Ron seemed perfectly at ease, loading his plate with his usual greasy fare and taking appreciative mouthfuls with mechanistic regularity. Harry waited with his arms crossed over his chest; his plate was empty.

Any disinterest Harry was showing was entirely feigned. He had only felt this level of nervousness a few times in his life. The piece in the Prophet was his national debut. People knew of the Boy-Who-Lived, they had been fed false stories and outrageous myths, but they had never seen his words. If people were going to take him seriously it would have to be now, Harry knew.

Their arrival in the Great Hall had far preceded that of the owls, so the three of them sat and waited. Hermione and Ron conversed in low tones, with Ron trying to calm Hermione down and redirect her racing mind onto less fraught subjects (though he was failing quite ably at that). Harry stared at each person entering the Great Hall, wondering what their reaction would be. Hogwarts would be his litmus test for the country at large.

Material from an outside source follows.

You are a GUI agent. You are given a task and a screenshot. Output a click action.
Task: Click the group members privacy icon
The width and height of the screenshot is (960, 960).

It might have been a less crushing sensation, the waiting, if Fleur had been there to share it with him. The letter was their joint creation, a product of his ideals and her rhetoric, so it was strange to be waiting for the reaction without her. When it came, he felt like he would be unfairly assuming all of the blame or acclaim. Harry would almost rather suffer through recrimination with Fleur than be showered with approval without her.

When the Great Hall was half-full the Prophet arrived. The owls descended like a swarm of locust; dozens of them, of every conceivable size and shape, all bearing the ubiquitous crest of the Prophet on their delivery pouches. A small tawny owl landed in front of Hermione and puffed out its chest to await payment. Hermione deposited the money hurriedly and snatched a copy of the paper out of the owl's pouch, jarring it in the process.

That, along with the lack of the usual breakfast tribute, led the owl to give a huff and steal Hermione's half-eaten toast before flying off with its flock. She didn't notice. Her eyes roamed the front page of the paper avidly. Ron was trying look over Hermione's shoulder to read the paper but Hermione was so hunched over it that he quickly gave it up as an impossibility.

"Do you think we could read it too?" Ron asked.

They didn't receive a response.

"She isn't screaming," Harry said.

"Or huffing," Ron said.

"It must be good then."

"One of the best things she's ever read."

"I was pretty pleased with it, myself."

"Fleur must be a fantastic editor."

"I never get any credit."

Abruptly, Hermione let the Prophet slip from her grasp and fall onto the table. Harry could just make out a flattering picture of him before Ron snatched it up.

"Well?" Harry asked.

"It's not bad. I think people will like it. Especially people who don't know you," Hermione said.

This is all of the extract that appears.